Texte fourni:
--------------------
Tendances et événements au Proche-Orient

Une source diplomatique arabe s’est déclarée surprise de constater à quel point les positions européennes, notamment françaises, concernant les questions arabes, sont alignées sur celles des États-Unis. Que certains pays arabes qui tournent dans l’orbite des États-Unis adoptent une attitude hostile à la Syrie est, certes inacceptable, mais compréhensible. Cependant, que des États européens, puissants et souverains, ayant une histoire prestigieuse, se transforment en simples exécutants des instructions de Washington est surprenant.
Un responsable arabe affirme que tous les émissaires, arabes ou européens, qui vont à Damas discuter ou négocier avec les responsables syriens, ne sont que des variantes des États-uniens. Les ministres des Affaires étrangères et autres émissaires étrangers développent toujours des arguments US et transmettent des messages de Washington. Ils sont chargés par les États-uniens de tâter le terrain syrien et d’essayer d’obtenir des réponses aux questions adressées par l’administration Bush. Chaque émissaire à une tâche définie à l’avance par Washington.
L’exemple vivant illustrant cette réalité est le suivant : quelques heures après avoir encouragé le ministre français des Affaires étrangères, Bernard Kouchner, à hausser le ton contre Damas, les États-Unis ont invité la Syrie à la conférence de paix au Moyen-Orient, convoquée par George Bush en novembre. Et ce sont les États-uniens qui empêchent certains pays arabes de parler aux Syriens, alors qu’eux s’offrent ce luxe quand bon leur semble.
--------------------
Extrait de données:
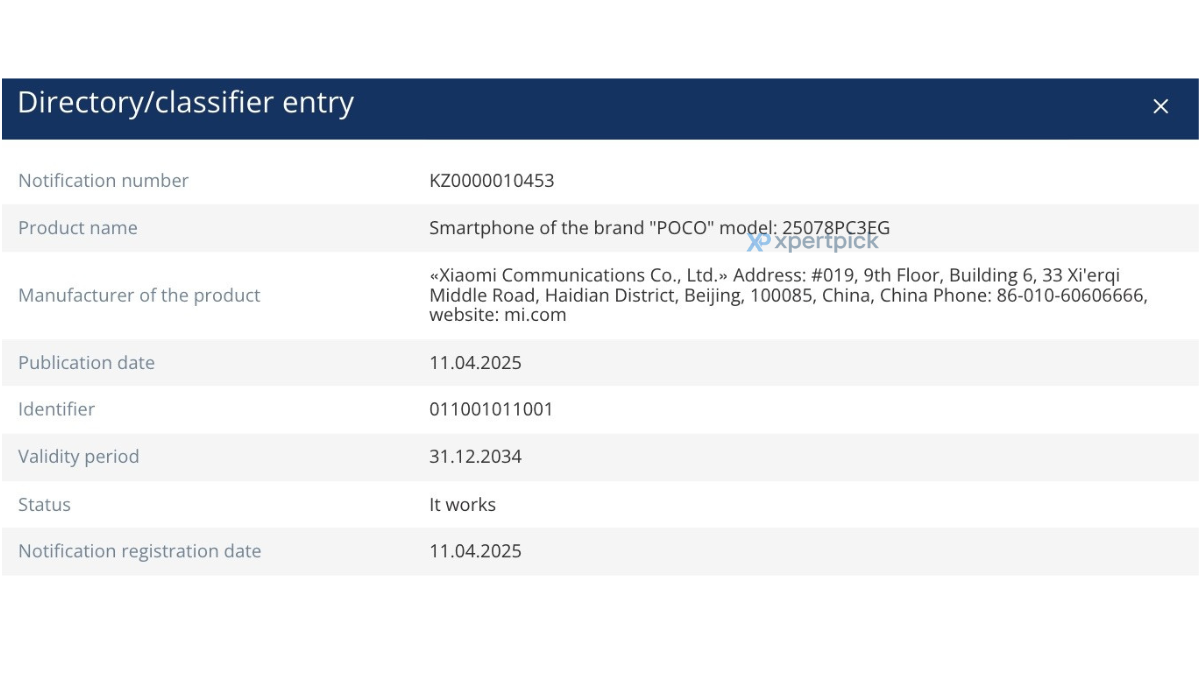Viewport: 1200px width, 680px height.
Task: Click the Publication date label
Action: tap(86, 363)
--------------------
Consignes:
a) Traduisez en anglais cette phrase du texte fourni : « Les ministres des Affaires étrangères et autres émissaires étrangers développent toujours des arguments US et transmettent des messages de Washington. »
b) Reproduisez à l'identique le segment du texte fourni qui va de « Un responsable arabe » jusqu'à « l’avance par Washington. ».
c) Répondez brièvement, d'après le texte fourni :
(i) Quel ministre français les États-Unis ont-ils encouragé à hausser le ton contre Damas ?
(ii) Qui a convoqué la conférence de paix au Moyen-Orient, et pour quel mois ?
(iii) Selon la source diplomatique arabe, les positions européennes de quel pays sont citées en particulier comme alignées sur celles des États-Unis ?
Les données n'interviennent pas dans ce travail.

Corrigé:
a) Foreign ministers and other foreign envoys always put forward US arguments and convey messages from Washington.

b)
Un responsable arabe affirme que tous les émissaires, arabes ou européens, qui vont à Damas discuter ou négocier avec les responsables syriens, ne sont que des variantes des États-uniens. Les ministres des Affaires étrangères et autres émissaires étrangers développent toujours des arguments US et transmettent des messages de Washington. Ils sont chargés par les États-uniens de tâter le terrain syrien et d’essayer d’obtenir des réponses aux questions adressées par l’administration Bush. Chaque émissaire à une tâche définie à l’avance par Washington.

c)
(i) Bernard Kouchner.
(ii) George Bush, pour novembre.
(iii) La France.